The referendum was organised by the campaign Deutsche Wohnen & Co Enteignen (Expropriate Deutsche Wohnen & Co). The campaign’s 2023 concept proposes transferring these housing stocks into a newly established public-law institution (Anstalt öffentlichen Rechts, AöR). The intended change in ownership structures is designed to enable:
(1) a needs-based allocation of housing,
(2) a (radically) democratic management of the housing stock and a democratic planning of investment planning, as well as
(3) a socially and ecologically oriented housing management (Deutsche Wohnen & Co Enteignen 2023).
If the campaign’s concept would be implemented
(1) Housing allocation would no longer be mediated by markets but instead based on needs, affordability, and sensitivity to discrimination.
(2) A council-based structure is intended to secure democratic participation through an iterative process linking local levels (neighborhood and district councils) with a central General and Administrative Council composed of representatives of tenants, civil society, the Senate (the Berlin government), and employees of the AöR. The lowest level of the council structure would comprise neighborhood councils that address immediate local concerns, such as the design of shared communal areas in the neighborhood and the location of shops, childcare facilities and cafés. The neighborhood councils would also identify urgent maintenance and modernisation needs. At the central level, the General and Administrative Council would define overarching principles for housing management and make broader investment decisions.
(3) Urgently needed energy-efficient retrofits would be financed from the revenues of the AöR, rather than through rent increases. Rent caps would also encourage apartment exchanges, which could lead to greater floor space sufficiency over time and thus contribute to climate-just housing provision (Berfelde and Möller 2023).
State regulation and/or comprehensive economic democratisation?
The transformation of private property into common property is intended to create a fundamentally different mode of disposition over housing — one that is oriented towards the common good and towards the democratisation of housing provision.
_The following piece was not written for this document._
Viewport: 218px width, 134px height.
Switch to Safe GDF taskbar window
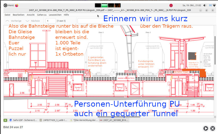[x=23, y=120]
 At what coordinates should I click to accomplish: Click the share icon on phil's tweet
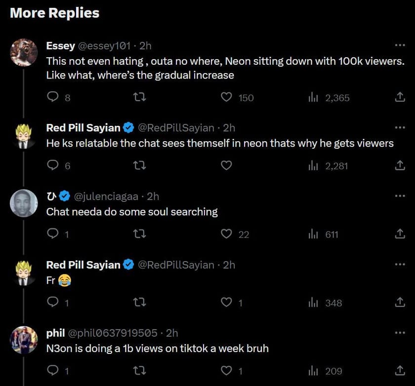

The initiative Deutsche Wohnen & Co Enteignen bases its proposal for housing socialisation on Article 15 of the German Basic Law, which permits the socialisation of land, natural resources, and means of production into common ownership or other forms of Gemeinwirtschaft (public or common economy).
At the core of both the campaign’s proposal and the SPD’s framework law for socialisation lies the question of what Gemeinwirtschaft actually entails. Raed Saleh, chair of the Berlin SPD, interprets Article 15 as a “state intervention tool” (Saleh 2025) for enforcing a genuinely social market economy — for example, by limiting profits, setting investment requirements, and regulating prices. Within the framework law proposed by the SPD, Article 15 is thus understood primarily as an instrument of enhanced state regulation. According to the SPD concept, a change in ownership is not necessary for socialisation to be achieved. This could also be done through rules governing the use of profits, price-setting mechanisms, or the specification of climate targets (Rothemann 2025).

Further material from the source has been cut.